Stored items
Content starts

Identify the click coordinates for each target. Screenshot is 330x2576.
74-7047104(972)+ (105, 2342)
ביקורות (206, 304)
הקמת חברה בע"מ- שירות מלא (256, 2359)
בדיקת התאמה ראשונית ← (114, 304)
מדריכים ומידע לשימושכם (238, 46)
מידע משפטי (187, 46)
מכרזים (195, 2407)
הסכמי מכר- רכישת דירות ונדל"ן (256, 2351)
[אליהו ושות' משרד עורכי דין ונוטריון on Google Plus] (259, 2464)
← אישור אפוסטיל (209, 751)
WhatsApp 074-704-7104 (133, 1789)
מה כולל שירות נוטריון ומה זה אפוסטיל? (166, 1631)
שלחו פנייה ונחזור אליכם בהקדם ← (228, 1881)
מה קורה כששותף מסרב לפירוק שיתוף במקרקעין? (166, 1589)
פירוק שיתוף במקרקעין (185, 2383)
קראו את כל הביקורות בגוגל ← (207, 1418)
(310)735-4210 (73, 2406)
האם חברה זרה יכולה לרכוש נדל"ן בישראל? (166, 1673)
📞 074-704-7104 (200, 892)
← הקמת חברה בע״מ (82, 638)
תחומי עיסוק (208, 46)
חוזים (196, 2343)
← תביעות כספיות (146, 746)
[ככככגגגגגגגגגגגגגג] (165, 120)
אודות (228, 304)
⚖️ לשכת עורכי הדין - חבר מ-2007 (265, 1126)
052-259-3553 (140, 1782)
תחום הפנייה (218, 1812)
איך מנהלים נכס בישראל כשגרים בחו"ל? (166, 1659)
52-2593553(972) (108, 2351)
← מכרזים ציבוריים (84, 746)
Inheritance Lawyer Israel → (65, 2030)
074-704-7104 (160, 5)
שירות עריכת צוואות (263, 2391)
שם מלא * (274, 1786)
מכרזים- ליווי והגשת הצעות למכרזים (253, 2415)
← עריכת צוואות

Content ends

What you return must match, line for line, the data from the line containing "52-2593553(972) (108, 2351)" to its end, both ends included.

52-2593553(972) (108, 2351)
← מכרזים ציבוריים (84, 746)
Inheritance Lawyer Israel → (65, 2030)
074-704-7104 (160, 5)
שירות עריכת צוואות (263, 2391)
שם מלא * (274, 1786)
מכרזים- ליווי והגשת הצעות למכרזים (253, 2415)
← עריכת צוואות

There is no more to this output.